MATERIAL PROVIDED:
****

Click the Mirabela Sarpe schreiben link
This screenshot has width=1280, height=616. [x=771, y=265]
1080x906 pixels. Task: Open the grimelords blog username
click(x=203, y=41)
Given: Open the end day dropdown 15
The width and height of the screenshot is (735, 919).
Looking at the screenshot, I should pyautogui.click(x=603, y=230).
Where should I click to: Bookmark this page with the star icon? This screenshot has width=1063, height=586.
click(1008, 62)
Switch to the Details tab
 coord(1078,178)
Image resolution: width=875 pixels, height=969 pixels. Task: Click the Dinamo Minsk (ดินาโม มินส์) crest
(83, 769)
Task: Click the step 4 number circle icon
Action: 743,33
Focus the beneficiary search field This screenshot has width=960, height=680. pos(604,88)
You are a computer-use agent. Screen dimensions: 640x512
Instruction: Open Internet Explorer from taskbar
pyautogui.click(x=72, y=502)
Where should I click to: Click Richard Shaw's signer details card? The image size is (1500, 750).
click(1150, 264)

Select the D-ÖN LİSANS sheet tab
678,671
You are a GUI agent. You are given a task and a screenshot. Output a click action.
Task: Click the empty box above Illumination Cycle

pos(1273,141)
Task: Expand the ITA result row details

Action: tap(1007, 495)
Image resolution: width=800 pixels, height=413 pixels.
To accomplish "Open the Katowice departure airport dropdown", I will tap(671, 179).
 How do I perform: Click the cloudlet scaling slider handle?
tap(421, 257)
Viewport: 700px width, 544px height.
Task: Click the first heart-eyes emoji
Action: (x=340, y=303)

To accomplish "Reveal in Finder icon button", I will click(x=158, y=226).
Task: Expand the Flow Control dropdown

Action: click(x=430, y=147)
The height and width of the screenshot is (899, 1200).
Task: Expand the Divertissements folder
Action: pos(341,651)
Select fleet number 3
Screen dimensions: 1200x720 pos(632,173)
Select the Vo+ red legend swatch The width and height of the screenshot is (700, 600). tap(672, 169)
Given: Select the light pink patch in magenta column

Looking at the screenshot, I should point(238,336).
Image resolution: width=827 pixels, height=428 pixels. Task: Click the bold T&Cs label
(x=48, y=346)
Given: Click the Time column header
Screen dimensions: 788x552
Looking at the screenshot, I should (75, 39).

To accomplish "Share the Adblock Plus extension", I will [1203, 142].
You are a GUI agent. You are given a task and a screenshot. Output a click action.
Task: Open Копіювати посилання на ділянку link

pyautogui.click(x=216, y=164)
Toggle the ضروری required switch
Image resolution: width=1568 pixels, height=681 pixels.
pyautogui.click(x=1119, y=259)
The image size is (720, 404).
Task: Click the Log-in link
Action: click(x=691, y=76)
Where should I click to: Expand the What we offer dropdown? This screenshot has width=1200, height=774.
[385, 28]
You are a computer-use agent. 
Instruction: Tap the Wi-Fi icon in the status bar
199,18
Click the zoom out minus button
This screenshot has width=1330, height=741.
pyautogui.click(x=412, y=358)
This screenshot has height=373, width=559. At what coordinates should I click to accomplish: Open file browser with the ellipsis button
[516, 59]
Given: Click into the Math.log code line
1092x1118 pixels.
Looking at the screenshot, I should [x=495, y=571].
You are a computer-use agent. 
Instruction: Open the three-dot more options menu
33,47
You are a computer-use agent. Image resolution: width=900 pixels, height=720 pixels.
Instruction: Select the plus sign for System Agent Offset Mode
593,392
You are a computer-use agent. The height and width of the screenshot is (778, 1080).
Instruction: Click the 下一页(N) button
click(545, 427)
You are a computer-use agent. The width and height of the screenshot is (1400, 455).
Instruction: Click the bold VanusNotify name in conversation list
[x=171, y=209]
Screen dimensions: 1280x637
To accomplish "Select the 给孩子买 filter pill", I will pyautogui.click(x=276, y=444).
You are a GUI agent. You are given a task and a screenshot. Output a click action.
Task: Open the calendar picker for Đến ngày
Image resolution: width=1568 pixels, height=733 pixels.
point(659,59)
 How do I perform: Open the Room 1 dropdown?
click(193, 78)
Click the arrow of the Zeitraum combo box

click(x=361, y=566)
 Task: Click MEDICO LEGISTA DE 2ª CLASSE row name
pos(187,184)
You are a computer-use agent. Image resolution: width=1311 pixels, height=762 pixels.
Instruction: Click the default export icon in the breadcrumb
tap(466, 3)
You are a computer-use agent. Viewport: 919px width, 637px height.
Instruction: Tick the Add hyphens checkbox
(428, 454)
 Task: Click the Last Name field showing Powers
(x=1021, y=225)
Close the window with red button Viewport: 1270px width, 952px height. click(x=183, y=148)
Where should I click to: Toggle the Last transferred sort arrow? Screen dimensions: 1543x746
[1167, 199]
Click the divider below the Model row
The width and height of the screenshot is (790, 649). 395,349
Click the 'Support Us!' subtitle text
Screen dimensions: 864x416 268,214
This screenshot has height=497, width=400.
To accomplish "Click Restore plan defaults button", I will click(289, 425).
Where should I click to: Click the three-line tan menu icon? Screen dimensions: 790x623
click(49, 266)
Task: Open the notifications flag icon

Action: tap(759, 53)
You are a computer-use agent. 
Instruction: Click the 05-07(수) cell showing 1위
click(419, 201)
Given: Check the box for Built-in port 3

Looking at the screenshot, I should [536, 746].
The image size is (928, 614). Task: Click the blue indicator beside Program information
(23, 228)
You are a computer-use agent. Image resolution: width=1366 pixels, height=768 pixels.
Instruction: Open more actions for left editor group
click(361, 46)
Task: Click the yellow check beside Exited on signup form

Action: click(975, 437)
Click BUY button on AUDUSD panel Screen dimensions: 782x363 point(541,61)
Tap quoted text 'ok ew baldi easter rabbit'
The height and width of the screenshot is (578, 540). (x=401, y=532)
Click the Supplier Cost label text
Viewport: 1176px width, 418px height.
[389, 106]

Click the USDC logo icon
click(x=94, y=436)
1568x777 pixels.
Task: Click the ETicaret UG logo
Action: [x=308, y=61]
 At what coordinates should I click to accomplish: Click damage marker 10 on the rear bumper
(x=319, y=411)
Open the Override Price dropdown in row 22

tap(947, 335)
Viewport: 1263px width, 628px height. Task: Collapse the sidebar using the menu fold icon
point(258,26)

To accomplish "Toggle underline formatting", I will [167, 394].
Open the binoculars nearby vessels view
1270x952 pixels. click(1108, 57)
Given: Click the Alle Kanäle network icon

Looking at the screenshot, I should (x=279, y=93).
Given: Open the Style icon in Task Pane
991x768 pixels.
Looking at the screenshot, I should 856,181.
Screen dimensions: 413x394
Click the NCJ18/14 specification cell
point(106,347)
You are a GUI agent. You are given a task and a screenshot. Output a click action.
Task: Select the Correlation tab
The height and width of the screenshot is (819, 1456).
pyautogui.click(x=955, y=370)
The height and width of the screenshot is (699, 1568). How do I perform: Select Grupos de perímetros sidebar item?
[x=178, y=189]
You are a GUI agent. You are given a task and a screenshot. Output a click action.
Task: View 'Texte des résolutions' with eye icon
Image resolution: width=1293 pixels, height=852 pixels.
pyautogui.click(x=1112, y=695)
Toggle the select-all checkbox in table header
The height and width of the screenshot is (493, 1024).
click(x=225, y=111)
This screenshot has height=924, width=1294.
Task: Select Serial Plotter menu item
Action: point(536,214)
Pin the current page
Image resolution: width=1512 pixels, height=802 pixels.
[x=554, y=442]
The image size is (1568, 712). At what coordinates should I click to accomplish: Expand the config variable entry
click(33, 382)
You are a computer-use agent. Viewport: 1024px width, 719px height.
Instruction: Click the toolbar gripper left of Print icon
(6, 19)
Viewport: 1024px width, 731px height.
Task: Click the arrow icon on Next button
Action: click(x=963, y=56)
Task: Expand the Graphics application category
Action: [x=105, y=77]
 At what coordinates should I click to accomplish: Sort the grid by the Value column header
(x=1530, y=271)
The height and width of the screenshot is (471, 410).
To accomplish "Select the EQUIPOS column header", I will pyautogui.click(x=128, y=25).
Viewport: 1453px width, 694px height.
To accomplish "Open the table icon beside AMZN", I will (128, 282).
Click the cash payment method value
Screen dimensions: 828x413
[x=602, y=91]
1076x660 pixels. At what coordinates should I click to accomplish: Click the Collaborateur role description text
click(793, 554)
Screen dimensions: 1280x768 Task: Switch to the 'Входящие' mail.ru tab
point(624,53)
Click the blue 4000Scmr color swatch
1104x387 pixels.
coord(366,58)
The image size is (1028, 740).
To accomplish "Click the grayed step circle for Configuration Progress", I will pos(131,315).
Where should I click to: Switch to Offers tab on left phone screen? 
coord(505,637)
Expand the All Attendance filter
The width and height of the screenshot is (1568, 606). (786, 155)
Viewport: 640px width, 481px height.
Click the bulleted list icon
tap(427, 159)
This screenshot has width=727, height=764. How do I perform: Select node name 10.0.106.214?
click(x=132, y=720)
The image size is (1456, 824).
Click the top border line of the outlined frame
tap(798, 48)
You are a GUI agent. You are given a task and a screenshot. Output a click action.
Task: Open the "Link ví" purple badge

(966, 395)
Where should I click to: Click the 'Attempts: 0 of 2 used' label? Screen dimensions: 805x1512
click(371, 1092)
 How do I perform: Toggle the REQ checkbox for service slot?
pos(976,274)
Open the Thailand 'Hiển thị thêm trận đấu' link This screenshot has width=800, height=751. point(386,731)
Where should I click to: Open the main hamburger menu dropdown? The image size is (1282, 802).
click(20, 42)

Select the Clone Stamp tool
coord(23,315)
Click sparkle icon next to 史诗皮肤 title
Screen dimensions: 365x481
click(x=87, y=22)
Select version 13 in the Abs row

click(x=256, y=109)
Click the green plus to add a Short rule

****

TASK DETAILS: Please copy the line that contains "Where should I click to: Open" and each line after it through the end of the records, exactly, and no other lines.

TASK RESPONSE:
Where should I click to: Open the main hamburger menu dropdown? The image size is (1282, 802).
click(20, 42)

Select the Clone Stamp tool
coord(23,315)
Click sparkle icon next to 史诗皮肤 title
Screen dimensions: 365x481
click(x=87, y=22)
Select version 13 in the Abs row

click(x=256, y=109)
Click the green plus to add a Short rule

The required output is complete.